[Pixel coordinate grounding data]
· · ·

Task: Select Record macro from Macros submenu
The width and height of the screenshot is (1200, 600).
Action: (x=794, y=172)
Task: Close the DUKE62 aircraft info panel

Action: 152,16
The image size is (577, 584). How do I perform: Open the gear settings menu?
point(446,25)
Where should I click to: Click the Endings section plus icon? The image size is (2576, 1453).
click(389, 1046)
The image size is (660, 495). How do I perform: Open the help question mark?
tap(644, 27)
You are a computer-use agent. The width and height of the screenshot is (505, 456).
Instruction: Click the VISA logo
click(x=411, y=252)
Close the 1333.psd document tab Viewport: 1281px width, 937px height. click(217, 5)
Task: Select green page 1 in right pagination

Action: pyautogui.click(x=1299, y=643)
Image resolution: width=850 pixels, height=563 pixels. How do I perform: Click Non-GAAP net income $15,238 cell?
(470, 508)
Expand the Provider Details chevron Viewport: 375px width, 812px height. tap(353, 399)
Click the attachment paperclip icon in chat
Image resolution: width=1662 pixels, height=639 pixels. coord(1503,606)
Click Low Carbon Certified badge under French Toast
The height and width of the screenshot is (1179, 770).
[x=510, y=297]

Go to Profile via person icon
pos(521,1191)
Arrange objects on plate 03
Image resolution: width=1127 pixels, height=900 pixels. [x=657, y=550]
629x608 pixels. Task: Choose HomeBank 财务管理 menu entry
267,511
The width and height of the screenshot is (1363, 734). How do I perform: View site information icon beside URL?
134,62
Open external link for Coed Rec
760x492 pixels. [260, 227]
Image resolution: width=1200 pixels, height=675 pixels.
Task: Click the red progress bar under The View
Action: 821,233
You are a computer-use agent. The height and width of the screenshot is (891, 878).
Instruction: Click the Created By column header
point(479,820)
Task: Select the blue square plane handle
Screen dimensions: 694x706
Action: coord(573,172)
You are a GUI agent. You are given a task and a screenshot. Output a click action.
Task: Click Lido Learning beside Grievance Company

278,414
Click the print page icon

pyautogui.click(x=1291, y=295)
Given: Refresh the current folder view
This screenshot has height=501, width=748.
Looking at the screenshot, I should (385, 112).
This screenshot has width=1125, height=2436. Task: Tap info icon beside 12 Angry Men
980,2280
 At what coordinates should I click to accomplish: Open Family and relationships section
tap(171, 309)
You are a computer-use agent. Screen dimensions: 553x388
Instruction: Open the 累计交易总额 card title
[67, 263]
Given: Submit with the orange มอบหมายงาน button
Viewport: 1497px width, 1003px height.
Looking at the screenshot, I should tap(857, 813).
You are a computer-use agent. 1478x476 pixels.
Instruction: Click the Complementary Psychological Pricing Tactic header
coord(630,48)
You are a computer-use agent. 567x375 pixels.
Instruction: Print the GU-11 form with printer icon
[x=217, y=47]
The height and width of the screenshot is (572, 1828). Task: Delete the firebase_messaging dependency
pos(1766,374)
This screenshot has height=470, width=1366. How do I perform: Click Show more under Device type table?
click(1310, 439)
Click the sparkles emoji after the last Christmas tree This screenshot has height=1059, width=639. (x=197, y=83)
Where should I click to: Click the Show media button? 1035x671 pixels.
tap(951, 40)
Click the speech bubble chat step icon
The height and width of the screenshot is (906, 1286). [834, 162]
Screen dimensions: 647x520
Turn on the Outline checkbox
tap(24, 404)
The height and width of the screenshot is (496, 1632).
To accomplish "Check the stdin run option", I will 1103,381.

· · ·

Would you return every line of the data above exactly?

**ANSWER:**
Task: Select Record macro from Macros submenu
The width and height of the screenshot is (1200, 600).
Action: (x=794, y=172)
Task: Close the DUKE62 aircraft info panel

Action: 152,16
The image size is (577, 584). How do I perform: Open the gear settings menu?
point(446,25)
Where should I click to: Click the Endings section plus icon? The image size is (2576, 1453).
click(389, 1046)
The image size is (660, 495). How do I perform: Open the help question mark?
tap(644, 27)
You are a computer-use agent. The width and height of the screenshot is (505, 456).
Instruction: Click the VISA logo
click(x=411, y=252)
Close the 1333.psd document tab Viewport: 1281px width, 937px height. click(217, 5)
Task: Select green page 1 in right pagination

Action: pyautogui.click(x=1299, y=643)
Image resolution: width=850 pixels, height=563 pixels. How do I perform: Click Non-GAAP net income $15,238 cell?
(470, 508)
Expand the Provider Details chevron Viewport: 375px width, 812px height. tap(353, 399)
Click the attachment paperclip icon in chat
Image resolution: width=1662 pixels, height=639 pixels. coord(1503,606)
Click Low Carbon Certified badge under French Toast
The height and width of the screenshot is (1179, 770).
[x=510, y=297]

Go to Profile via person icon
pos(521,1191)
Arrange objects on plate 03
Image resolution: width=1127 pixels, height=900 pixels. [x=657, y=550]
629x608 pixels. Task: Choose HomeBank 财务管理 menu entry
267,511
The width and height of the screenshot is (1363, 734). How do I perform: View site information icon beside URL?
134,62
Open external link for Coed Rec
760x492 pixels. [260, 227]
Image resolution: width=1200 pixels, height=675 pixels.
Task: Click the red progress bar under The View
Action: 821,233
You are a computer-use agent. The height and width of the screenshot is (891, 878).
Instruction: Click the Created By column header
point(479,820)
Task: Select the blue square plane handle
Screen dimensions: 694x706
Action: coord(573,172)
You are a GUI agent. You are given a task and a screenshot. Output a click action.
Task: Click Lido Learning beside Grievance Company

278,414
Click the print page icon

pyautogui.click(x=1291, y=295)
Given: Refresh the current folder view
This screenshot has height=501, width=748.
Looking at the screenshot, I should (385, 112).
This screenshot has width=1125, height=2436. Task: Tap info icon beside 12 Angry Men
980,2280
 At what coordinates should I click to accomplish: Open Family and relationships section
tap(171, 309)
You are a computer-use agent. Screen dimensions: 553x388
Instruction: Open the 累计交易总额 card title
[67, 263]
Given: Submit with the orange มอบหมายงาน button
Viewport: 1497px width, 1003px height.
Looking at the screenshot, I should tap(857, 813).
You are a computer-use agent. 1478x476 pixels.
Instruction: Click the Complementary Psychological Pricing Tactic header
coord(630,48)
You are a computer-use agent. 567x375 pixels.
Instruction: Print the GU-11 form with printer icon
[x=217, y=47]
The height and width of the screenshot is (572, 1828). Task: Delete the firebase_messaging dependency
pos(1766,374)
This screenshot has height=470, width=1366. How do I perform: Click Show more under Device type table?
click(1310, 439)
Click the sparkles emoji after the last Christmas tree This screenshot has height=1059, width=639. (x=197, y=83)
Where should I click to: Click the Show media button? 1035x671 pixels.
tap(951, 40)
Click the speech bubble chat step icon
The height and width of the screenshot is (906, 1286). [834, 162]
Screen dimensions: 647x520
Turn on the Outline checkbox
tap(24, 404)
The height and width of the screenshot is (496, 1632).
To accomplish "Check the stdin run option", I will 1103,381.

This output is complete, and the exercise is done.